• **WORK ORDER**
Range to reproduce from the entries below: the line with "Screen dimensions: 542x450", the line with "The height and width of the screenshot is (1002, 1314).", and every line in between. Give them exactly and give nothing else.

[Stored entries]

--- --- ---

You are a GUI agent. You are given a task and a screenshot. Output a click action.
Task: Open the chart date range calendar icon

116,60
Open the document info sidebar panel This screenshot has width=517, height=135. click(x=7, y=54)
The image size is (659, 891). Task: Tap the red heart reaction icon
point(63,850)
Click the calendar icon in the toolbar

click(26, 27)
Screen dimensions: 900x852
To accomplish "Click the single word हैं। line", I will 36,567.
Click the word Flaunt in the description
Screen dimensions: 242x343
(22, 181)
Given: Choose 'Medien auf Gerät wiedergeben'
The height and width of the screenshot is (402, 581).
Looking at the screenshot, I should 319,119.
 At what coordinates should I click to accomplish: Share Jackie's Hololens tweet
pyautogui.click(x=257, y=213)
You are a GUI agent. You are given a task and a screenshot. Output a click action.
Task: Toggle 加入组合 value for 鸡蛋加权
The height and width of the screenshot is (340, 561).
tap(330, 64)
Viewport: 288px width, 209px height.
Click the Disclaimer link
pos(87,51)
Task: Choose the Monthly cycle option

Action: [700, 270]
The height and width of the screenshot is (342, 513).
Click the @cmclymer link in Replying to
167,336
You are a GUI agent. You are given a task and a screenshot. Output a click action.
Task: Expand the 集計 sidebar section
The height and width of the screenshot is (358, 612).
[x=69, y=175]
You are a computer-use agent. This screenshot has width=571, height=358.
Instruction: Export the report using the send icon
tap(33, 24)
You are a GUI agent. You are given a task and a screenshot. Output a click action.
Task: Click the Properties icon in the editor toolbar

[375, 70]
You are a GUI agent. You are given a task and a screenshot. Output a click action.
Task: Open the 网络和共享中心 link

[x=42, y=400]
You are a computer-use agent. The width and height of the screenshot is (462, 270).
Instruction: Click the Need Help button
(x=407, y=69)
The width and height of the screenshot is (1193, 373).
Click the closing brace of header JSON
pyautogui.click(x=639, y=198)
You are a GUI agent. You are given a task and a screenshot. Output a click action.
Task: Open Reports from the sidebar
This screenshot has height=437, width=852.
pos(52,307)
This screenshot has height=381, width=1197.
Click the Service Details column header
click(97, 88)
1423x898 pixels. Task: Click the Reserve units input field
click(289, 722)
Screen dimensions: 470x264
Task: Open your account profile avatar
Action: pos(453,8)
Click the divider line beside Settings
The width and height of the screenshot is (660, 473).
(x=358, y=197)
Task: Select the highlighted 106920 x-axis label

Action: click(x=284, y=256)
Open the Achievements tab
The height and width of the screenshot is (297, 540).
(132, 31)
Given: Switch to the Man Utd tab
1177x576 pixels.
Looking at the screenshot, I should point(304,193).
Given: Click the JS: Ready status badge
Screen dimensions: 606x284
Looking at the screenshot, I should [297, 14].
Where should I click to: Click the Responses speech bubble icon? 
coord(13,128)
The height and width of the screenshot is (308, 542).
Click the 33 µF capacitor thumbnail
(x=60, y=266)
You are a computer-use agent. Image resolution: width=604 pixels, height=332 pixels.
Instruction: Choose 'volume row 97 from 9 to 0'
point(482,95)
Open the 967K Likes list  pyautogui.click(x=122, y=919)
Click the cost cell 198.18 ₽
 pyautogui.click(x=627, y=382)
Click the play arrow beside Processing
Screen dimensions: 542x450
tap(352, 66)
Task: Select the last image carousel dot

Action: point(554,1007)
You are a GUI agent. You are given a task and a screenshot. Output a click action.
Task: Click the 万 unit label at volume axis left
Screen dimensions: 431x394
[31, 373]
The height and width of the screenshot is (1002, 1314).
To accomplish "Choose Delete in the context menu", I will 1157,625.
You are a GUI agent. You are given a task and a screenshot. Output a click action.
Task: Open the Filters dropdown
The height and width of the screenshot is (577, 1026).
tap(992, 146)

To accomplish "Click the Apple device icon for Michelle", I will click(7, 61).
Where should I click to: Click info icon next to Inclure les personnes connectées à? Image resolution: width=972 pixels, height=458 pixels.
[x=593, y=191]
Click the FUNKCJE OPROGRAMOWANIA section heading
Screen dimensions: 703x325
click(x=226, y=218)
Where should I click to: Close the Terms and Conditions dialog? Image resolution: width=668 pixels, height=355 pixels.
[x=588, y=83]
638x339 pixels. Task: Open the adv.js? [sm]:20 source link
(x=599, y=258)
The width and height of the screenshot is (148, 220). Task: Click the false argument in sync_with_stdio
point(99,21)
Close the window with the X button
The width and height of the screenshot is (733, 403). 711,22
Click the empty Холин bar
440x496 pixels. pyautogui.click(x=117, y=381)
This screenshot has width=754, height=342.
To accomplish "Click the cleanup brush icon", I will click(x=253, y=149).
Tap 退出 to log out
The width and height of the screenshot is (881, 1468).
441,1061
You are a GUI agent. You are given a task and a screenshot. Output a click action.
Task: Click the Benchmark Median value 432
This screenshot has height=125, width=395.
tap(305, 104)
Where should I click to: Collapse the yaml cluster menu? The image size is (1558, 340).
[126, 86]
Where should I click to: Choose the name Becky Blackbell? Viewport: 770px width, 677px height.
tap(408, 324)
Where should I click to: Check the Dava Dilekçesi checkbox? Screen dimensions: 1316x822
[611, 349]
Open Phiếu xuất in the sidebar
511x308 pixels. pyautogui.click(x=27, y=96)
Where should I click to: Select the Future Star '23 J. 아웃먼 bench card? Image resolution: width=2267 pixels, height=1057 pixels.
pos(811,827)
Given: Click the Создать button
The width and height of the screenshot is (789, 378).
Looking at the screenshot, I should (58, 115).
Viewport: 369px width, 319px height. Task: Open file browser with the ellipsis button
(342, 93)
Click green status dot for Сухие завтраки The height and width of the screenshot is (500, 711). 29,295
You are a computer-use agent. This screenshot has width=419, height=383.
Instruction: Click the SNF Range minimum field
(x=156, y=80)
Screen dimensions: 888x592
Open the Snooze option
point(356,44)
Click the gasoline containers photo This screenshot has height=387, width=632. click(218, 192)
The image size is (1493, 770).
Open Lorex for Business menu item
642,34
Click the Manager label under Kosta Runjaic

--- --- ---

• **RESULT OF THE TASK**
Screen dimensions: 542x450
tap(352, 66)
Task: Select the last image carousel dot

Action: point(554,1007)
You are a GUI agent. You are given a task and a screenshot. Output a click action.
Task: Click the 万 unit label at volume axis left
Screen dimensions: 431x394
[31, 373]
The height and width of the screenshot is (1002, 1314).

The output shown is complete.